Steph wants a revolution, and he wants it by next summer. He does not believe in the false consciousness of the bourgeois revolution and is wary of alliances with objective supporters of the current regime. Despite the immaturity of the proletariat, they and only they can be the vanguard of the revolution.
1917 was a good year for the bolsheviks, of course. Little was heard of the mensheviks after that, though little groups survived in exile for a surprisingly long time. But while the bolsheviks successfully introduced the language and the superficial structures of communism,1 they made rather less progress on changing the substance. When the façade cracked, what lay behind seemed remarkably unchanged.
This is not 1917. Steph is not Felix Dzerzhinsky and shows no signs of wishing to lead the Cheka. But in calling for revolution rather than evolution, Steph is asking us to make a similar choice.
The question he raises is a good one. GDS has made very visible strides on the delivery of online information, in part through ruthless intolerance of counter-revolutionary saboteurs. But that has not been matched in the embedding of digital engagement and open policy making across government more widely, where the white armies still control much of the hinterland and where there is still too much tokenistic playing with technology, and not enough real change. He calls for an end to ‘pat on the head’ digital engagement – and that in itself has recruited Stephen Hale to join him on the barricades.
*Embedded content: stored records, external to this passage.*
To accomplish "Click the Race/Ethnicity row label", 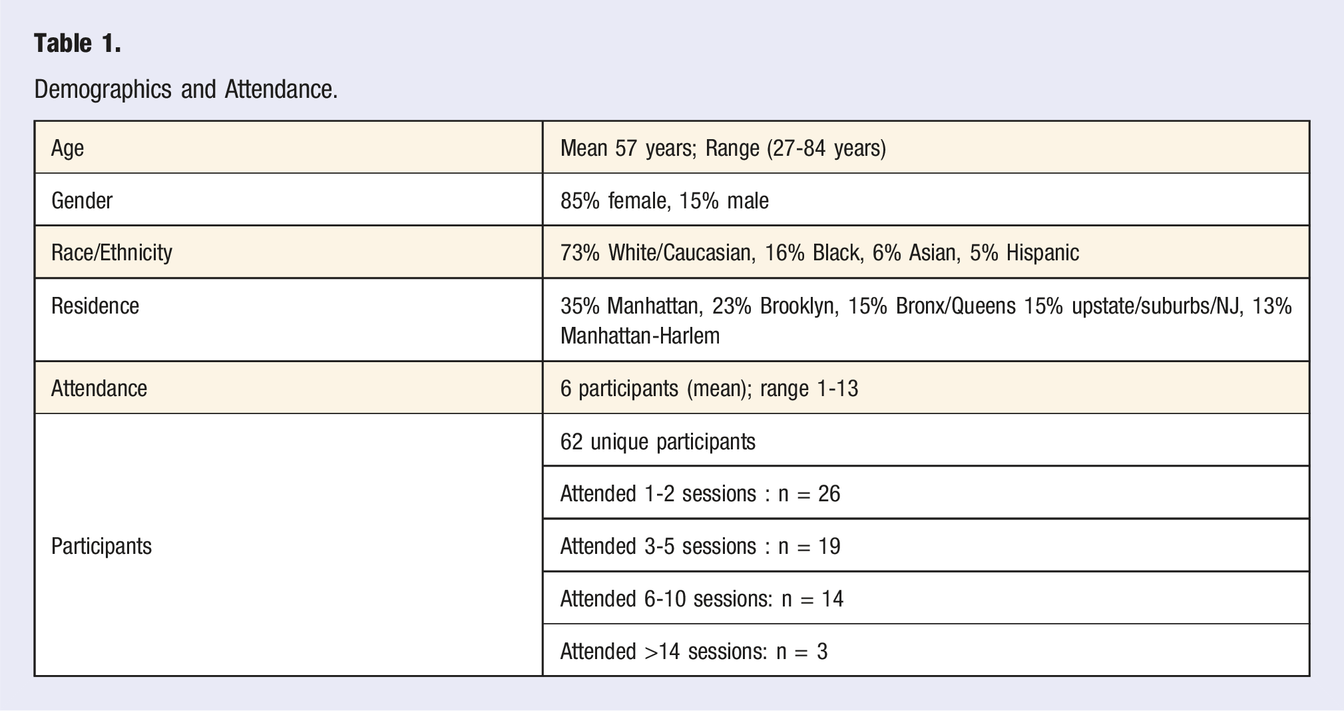I will tap(112, 252).
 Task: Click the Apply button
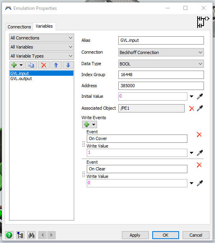(x=135, y=235)
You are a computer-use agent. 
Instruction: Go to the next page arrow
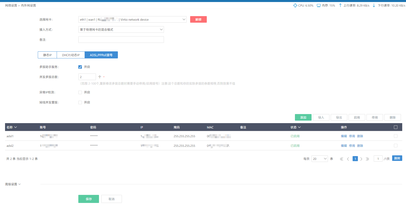(x=361, y=159)
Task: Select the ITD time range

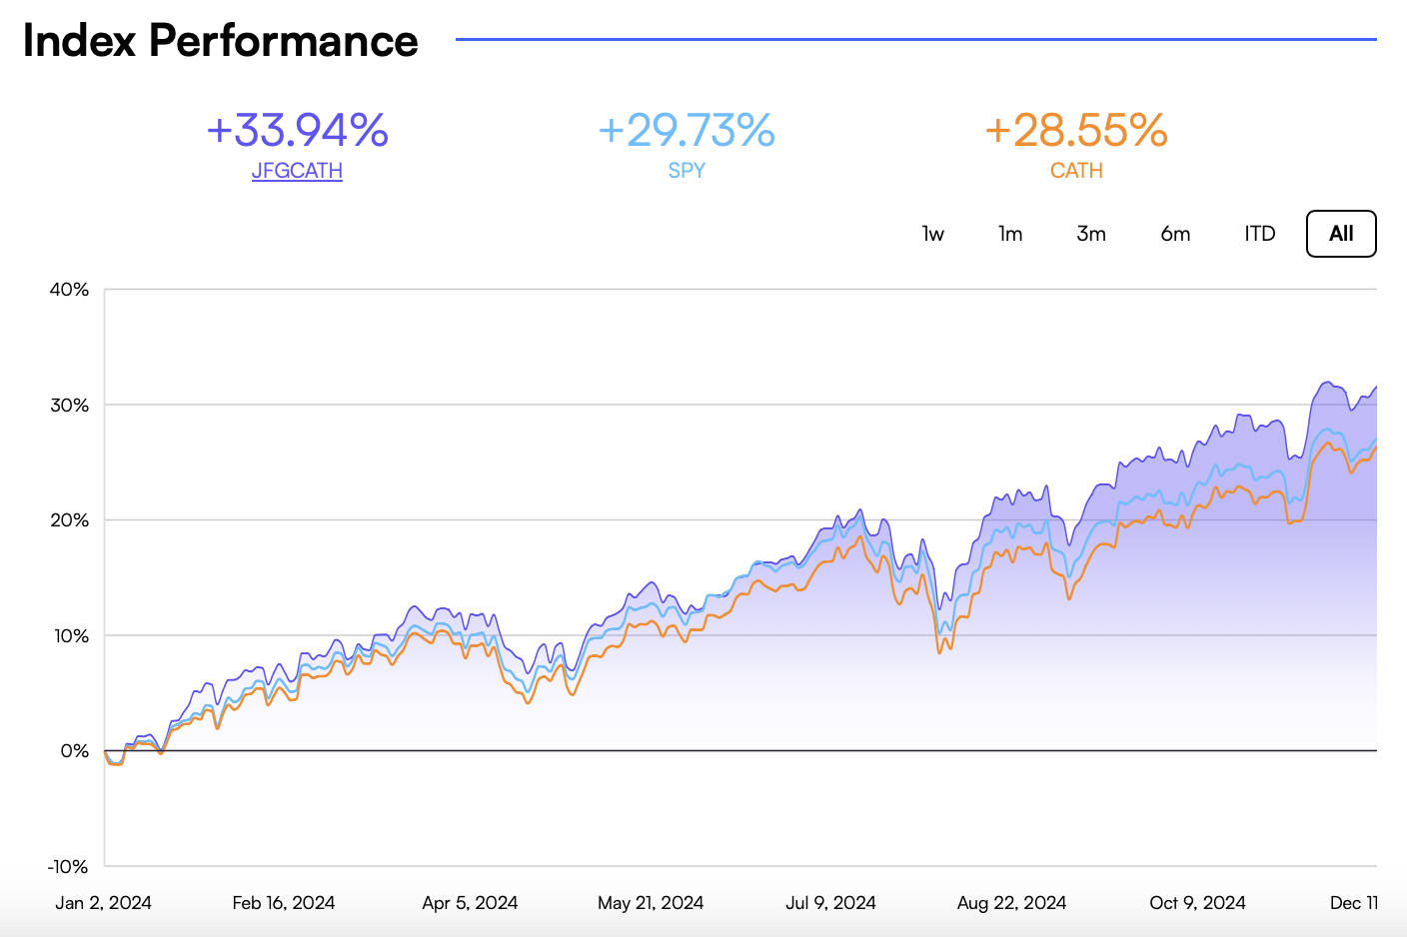Action: coord(1258,233)
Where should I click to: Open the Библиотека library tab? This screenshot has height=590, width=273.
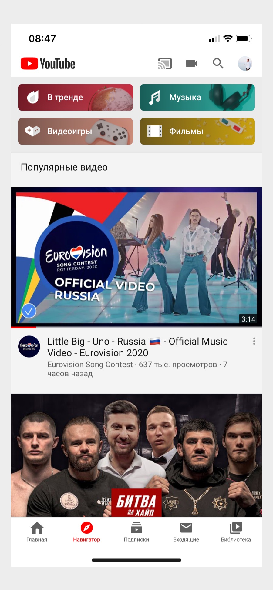[236, 532]
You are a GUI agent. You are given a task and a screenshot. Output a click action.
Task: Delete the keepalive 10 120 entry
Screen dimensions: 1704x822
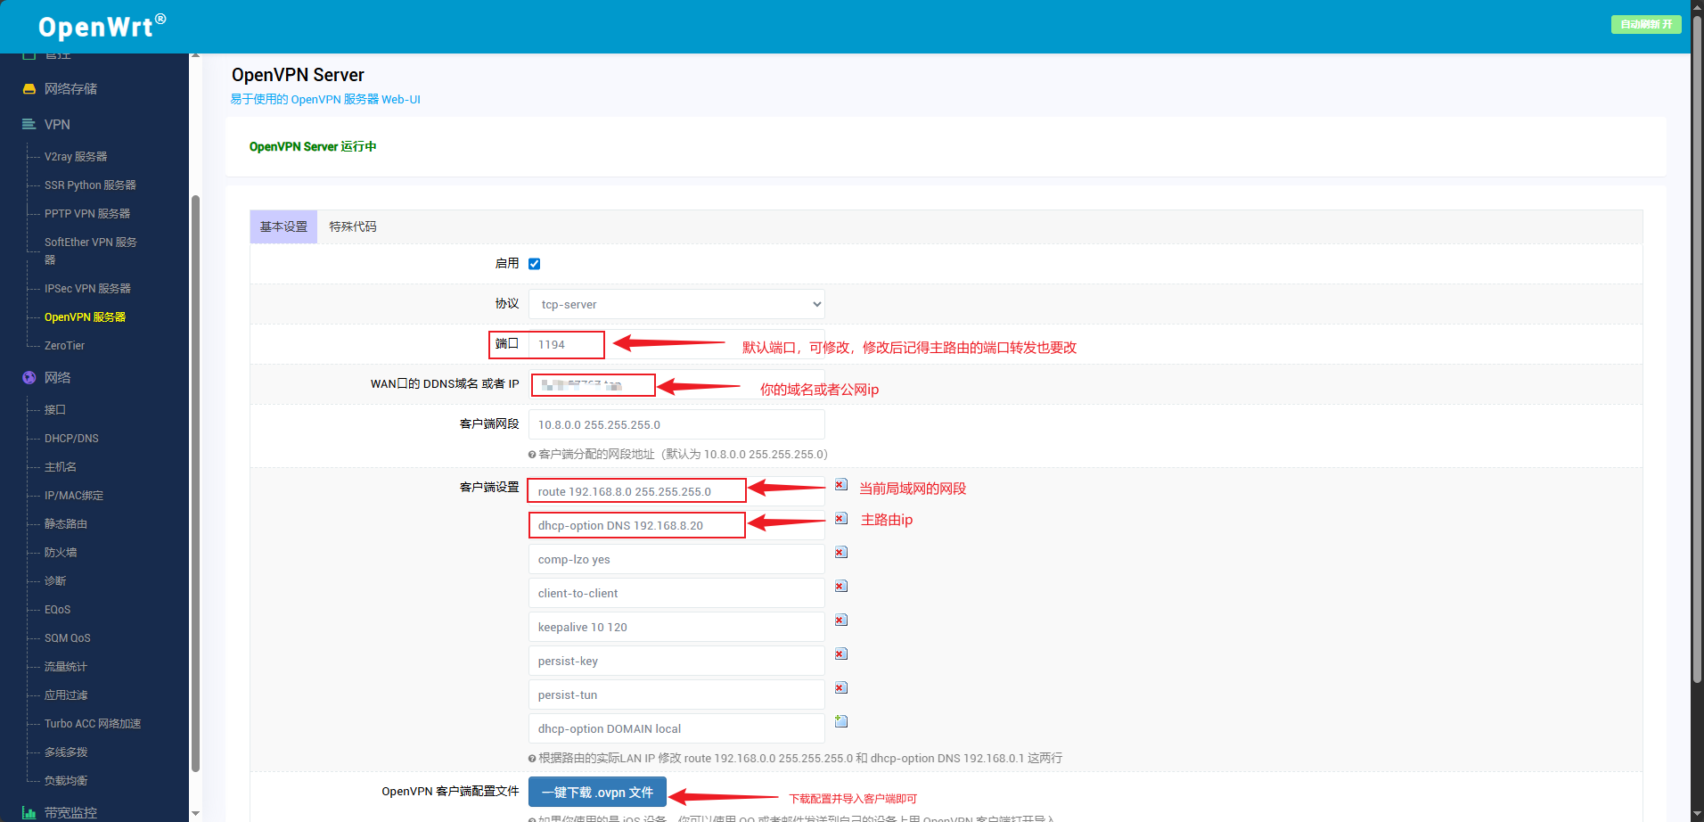click(840, 621)
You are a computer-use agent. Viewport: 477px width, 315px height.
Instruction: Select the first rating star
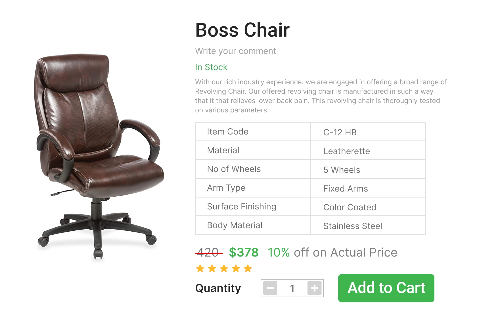point(200,268)
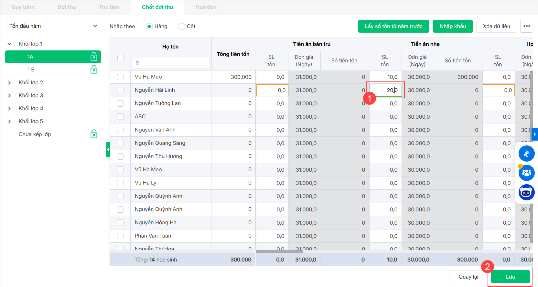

Catherine Howe, meanwhile, is perhaps the Bukharin of our story: the pragmatic but committed theorist trying to make sense of the landscape and to create policies to match.2 Having started with the question ‘are comms the blockers?’ she, and the group whose discussion she is recording, very quickly show the range of people and concerns which can make the adoption of social media slow. Solving that is not about fixing comms, it is about fixing the bigger system:
As the use of social media becomes more entrenched then I would speculate that this will become increasingly a question of organisational leadership rather than any specific practitioner groups and that it will be important to start discussing where that leadership should come from.
By coincidence I was at the Institute for Government on Friday, where Marco Steinberg was talking about the work of the Finnish Innovation Fund and the Helsinki Design Lab. One of his strong messages was the need to identify and address the architecture of problems: it is easy to see particular aspects of an issue, particularly since organisational structures and job roles tend to reinforce a narrow view; it is harder – but essential if we want to achieve innovation – to understand how the pieces fit together and to design solutions in the context of that understanding. Policy makers need strategic designers to rethink systems fundamentally. Open policy making and engagement are central to doing that effectively – though I suspect Steinberg would be sceptical about defining the problem in terms of digital engagement, rather than engagement more generally. There is a a social dimension to engagement which online approaches can complement, but cannot be a substitute for.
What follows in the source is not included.